REQUIRED WORK: For each line below that includes the word "computer", make a copy.

DATA SECTION:
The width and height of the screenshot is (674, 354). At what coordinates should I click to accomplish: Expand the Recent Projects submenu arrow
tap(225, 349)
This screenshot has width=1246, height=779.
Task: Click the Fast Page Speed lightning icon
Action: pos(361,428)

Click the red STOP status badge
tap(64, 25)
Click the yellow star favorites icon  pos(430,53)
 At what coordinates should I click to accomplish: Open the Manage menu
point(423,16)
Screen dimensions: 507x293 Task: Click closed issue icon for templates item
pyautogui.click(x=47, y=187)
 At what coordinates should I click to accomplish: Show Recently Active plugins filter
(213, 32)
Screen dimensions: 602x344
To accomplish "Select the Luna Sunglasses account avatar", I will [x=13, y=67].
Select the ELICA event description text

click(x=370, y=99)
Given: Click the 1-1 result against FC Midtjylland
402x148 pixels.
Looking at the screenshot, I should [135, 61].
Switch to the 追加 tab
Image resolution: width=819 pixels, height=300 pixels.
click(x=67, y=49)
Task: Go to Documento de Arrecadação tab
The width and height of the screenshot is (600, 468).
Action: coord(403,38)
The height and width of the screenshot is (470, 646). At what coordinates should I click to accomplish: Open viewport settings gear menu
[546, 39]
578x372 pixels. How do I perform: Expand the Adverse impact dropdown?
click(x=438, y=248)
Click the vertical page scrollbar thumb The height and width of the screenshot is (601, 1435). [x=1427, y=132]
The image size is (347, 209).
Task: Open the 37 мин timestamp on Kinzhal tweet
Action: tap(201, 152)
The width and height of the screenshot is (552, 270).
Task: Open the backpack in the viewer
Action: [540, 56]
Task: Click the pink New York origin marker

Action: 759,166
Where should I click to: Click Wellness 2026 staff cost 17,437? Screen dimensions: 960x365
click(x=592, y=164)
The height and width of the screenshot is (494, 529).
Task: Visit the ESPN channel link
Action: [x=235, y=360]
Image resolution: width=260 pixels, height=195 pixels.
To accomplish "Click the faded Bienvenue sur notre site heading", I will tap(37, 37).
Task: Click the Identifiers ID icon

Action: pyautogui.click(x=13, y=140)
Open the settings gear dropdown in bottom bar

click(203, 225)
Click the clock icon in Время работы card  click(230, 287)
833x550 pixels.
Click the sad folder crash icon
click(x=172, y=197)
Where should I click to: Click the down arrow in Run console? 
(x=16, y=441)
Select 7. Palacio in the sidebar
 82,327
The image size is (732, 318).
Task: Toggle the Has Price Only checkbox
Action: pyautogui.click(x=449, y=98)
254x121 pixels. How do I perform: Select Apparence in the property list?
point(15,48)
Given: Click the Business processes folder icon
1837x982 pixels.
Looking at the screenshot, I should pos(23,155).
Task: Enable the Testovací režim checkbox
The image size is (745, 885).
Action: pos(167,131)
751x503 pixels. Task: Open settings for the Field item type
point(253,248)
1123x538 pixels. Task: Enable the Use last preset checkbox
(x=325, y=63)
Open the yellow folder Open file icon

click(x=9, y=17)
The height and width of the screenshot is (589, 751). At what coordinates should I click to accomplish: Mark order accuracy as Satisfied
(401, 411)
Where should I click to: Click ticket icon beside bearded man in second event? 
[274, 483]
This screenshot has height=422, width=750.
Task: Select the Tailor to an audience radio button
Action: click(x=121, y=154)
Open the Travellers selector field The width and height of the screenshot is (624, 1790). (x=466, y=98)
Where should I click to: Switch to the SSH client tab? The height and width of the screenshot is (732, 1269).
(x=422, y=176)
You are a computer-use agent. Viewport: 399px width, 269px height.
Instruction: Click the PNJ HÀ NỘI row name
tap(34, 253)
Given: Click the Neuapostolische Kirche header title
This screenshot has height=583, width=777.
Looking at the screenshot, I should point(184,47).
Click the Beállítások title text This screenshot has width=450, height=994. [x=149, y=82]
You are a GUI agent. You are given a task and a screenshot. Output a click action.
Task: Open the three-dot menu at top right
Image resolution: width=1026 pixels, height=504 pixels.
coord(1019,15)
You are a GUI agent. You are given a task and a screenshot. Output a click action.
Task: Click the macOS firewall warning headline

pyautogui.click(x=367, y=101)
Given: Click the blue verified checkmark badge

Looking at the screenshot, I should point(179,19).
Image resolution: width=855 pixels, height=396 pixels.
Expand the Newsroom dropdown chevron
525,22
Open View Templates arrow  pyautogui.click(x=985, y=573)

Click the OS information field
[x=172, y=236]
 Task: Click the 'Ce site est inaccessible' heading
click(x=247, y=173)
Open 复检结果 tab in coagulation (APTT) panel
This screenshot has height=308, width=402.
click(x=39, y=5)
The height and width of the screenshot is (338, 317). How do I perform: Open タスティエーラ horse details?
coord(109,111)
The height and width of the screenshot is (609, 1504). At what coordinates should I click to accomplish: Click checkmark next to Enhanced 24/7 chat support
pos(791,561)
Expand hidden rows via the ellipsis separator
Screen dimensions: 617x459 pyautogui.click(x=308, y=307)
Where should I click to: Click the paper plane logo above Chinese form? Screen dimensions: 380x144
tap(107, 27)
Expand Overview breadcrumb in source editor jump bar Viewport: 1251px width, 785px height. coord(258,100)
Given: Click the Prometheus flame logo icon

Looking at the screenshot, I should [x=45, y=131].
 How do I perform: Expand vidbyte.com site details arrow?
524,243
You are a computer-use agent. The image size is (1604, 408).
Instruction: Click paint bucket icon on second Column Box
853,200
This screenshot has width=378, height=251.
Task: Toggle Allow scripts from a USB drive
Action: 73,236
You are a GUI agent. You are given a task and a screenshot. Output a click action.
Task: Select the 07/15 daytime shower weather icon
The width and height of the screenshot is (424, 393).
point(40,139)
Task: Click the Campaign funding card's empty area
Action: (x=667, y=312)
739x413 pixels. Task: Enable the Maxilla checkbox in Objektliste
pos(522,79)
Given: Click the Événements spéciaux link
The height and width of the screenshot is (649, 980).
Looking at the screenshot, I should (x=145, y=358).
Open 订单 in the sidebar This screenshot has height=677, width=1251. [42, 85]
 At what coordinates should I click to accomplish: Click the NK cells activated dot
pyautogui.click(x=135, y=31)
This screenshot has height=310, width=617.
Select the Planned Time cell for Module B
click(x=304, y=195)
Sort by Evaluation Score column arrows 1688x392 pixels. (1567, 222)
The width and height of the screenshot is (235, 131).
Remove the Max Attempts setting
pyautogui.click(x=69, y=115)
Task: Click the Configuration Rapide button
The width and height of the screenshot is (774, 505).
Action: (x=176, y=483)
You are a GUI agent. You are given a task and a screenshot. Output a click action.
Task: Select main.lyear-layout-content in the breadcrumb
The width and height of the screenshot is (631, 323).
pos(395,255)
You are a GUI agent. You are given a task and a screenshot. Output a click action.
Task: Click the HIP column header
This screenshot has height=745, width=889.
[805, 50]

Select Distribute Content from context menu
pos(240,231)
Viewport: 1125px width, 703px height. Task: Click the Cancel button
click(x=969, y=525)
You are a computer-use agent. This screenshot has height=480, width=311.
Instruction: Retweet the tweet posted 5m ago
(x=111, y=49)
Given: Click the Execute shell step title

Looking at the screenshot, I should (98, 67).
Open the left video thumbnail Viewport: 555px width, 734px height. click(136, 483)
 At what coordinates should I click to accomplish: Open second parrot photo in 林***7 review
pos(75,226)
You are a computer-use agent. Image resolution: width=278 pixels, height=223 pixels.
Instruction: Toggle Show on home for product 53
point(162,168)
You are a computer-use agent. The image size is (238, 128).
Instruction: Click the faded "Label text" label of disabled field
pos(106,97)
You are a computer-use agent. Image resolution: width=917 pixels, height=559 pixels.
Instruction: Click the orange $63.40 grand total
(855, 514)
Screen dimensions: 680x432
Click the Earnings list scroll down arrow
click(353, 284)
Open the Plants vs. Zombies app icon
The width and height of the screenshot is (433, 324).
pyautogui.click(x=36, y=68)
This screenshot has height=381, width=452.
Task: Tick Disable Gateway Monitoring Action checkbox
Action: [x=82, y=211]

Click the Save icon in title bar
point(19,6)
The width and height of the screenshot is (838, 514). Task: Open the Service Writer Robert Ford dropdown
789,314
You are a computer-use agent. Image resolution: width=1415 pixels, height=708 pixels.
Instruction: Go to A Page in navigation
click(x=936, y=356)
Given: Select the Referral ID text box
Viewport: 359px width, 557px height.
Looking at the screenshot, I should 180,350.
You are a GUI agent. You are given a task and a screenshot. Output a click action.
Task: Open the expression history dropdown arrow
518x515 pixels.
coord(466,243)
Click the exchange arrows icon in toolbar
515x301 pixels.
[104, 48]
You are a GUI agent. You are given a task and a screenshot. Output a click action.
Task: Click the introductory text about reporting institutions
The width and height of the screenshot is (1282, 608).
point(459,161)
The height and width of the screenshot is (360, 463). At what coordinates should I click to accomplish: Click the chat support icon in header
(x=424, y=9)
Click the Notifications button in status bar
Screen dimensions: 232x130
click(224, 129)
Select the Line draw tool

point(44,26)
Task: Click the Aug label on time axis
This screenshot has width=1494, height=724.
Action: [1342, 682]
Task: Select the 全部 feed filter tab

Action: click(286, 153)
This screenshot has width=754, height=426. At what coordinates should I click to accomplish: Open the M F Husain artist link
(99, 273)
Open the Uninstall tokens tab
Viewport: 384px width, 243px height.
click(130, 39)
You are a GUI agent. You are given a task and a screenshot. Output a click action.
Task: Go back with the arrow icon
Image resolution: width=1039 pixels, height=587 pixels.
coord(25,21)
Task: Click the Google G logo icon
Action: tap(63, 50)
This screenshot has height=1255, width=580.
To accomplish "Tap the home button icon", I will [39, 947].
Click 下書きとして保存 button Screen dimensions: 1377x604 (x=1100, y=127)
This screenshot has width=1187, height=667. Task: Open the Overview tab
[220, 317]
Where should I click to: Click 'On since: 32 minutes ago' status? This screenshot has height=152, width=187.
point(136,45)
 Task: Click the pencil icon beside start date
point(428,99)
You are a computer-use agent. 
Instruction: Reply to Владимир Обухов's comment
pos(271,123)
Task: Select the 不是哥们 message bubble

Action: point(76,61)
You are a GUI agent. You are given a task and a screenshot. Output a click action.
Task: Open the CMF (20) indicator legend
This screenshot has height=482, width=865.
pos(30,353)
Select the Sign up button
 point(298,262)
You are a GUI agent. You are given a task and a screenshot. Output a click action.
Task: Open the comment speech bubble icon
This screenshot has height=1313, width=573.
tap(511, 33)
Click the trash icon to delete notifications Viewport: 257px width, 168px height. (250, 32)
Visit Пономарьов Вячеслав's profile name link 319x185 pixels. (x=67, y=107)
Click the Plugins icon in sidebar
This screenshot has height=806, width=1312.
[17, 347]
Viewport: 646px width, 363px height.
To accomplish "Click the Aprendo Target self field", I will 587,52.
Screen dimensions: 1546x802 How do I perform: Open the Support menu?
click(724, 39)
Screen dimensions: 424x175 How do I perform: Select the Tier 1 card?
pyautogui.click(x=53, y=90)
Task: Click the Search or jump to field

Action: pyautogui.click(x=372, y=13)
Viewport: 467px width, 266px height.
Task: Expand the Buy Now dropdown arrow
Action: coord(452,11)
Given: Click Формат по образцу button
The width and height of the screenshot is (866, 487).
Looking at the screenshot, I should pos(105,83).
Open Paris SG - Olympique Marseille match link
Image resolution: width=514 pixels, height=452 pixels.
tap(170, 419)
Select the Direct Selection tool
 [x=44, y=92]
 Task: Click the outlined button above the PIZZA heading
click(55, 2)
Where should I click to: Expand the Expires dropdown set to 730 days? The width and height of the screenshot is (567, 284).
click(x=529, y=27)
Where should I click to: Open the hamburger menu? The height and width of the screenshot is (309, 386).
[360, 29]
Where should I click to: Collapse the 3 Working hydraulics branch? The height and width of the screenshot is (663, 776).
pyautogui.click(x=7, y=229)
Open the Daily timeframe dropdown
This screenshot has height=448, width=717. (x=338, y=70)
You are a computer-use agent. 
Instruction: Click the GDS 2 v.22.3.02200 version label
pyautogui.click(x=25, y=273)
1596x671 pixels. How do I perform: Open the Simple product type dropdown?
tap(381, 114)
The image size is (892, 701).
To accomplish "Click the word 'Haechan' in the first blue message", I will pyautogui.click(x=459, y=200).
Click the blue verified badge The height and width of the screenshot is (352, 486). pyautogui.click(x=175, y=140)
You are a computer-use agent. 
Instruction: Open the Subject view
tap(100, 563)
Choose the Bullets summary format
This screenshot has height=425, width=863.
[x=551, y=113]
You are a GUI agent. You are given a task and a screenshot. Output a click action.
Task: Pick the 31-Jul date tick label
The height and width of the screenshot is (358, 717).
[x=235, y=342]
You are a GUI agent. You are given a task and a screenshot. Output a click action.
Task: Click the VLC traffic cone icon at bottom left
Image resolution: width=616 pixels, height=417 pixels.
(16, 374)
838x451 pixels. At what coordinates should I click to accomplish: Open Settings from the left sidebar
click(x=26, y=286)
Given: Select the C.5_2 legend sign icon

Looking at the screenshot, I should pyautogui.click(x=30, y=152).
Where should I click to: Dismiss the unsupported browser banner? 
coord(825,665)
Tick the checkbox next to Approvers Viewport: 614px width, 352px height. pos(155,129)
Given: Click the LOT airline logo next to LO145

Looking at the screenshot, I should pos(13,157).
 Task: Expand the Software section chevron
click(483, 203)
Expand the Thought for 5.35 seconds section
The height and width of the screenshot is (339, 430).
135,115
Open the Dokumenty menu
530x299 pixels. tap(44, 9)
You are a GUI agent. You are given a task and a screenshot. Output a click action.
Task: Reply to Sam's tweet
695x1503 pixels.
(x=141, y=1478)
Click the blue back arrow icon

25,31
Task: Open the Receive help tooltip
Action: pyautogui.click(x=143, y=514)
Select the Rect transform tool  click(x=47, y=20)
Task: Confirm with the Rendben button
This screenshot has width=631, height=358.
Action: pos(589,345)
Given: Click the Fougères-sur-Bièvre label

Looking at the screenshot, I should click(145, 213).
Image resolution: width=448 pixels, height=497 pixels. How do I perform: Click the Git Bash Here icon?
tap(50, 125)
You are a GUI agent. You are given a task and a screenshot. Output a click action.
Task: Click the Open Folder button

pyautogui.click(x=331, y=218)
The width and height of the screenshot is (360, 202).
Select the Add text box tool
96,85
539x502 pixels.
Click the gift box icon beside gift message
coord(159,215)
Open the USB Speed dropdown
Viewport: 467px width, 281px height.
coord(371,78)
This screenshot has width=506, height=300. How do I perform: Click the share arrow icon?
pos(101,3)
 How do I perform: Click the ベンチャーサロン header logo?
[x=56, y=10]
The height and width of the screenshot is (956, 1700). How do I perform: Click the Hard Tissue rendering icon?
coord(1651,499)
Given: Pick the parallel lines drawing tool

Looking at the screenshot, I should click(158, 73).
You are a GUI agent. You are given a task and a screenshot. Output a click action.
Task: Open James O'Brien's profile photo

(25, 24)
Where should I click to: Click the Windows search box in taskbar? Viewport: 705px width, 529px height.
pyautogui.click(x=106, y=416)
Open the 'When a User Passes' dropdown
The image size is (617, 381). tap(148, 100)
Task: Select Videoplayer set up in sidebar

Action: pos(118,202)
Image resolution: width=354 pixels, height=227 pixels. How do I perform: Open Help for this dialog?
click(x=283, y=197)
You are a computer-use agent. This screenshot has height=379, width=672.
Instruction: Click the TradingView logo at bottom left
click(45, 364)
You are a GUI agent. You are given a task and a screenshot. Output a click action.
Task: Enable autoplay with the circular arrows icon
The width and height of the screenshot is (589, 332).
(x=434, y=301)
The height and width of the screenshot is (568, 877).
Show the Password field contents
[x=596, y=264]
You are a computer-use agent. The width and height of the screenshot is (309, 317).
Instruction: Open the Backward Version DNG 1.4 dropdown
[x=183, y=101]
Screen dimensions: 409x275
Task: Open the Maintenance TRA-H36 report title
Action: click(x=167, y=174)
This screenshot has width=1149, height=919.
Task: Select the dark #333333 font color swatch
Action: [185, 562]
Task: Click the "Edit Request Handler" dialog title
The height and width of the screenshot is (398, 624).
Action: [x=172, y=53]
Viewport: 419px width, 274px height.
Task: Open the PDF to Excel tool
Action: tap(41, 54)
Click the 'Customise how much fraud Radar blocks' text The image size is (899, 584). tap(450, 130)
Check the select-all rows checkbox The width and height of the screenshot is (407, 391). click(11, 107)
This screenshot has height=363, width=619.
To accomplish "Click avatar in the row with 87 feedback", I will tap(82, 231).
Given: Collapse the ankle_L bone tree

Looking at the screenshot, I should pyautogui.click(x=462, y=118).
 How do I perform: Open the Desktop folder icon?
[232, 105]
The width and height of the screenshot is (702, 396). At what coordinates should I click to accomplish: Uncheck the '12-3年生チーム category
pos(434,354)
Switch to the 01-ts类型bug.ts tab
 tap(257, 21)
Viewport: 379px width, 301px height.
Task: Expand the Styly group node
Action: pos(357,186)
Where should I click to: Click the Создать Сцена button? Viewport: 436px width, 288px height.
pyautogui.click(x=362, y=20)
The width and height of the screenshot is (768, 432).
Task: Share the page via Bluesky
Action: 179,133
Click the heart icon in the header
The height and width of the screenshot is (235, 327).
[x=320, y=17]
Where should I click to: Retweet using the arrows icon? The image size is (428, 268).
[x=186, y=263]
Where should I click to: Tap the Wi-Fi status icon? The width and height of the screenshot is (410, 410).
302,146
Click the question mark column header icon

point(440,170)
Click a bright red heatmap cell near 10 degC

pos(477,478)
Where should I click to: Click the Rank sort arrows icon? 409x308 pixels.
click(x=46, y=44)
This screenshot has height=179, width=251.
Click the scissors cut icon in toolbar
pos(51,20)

RESPONSE AREA:
You are a computer-use agent. Viewport: 399px width, 269px height.
You are a computer-use agent. The image size is (1604, 408).
You are a computer-use agent. This screenshot has height=480, width=311.
You are a computer-use agent. Image resolution: width=278 pixels, height=223 pixels.
You are a computer-use agent. The image size is (238, 128).
You are a computer-use agent. Image resolution: width=917 pixels, height=559 pixels.
You are a computer-use agent. Image resolution: width=1415 pixels, height=708 pixels.
You are a computer-use agent. 
You are a computer-use agent. 
You are a computer-use agent. 
You are a computer-use agent. This screenshot has height=379, width=672.
You are a computer-use agent. The width and height of the screenshot is (309, 317).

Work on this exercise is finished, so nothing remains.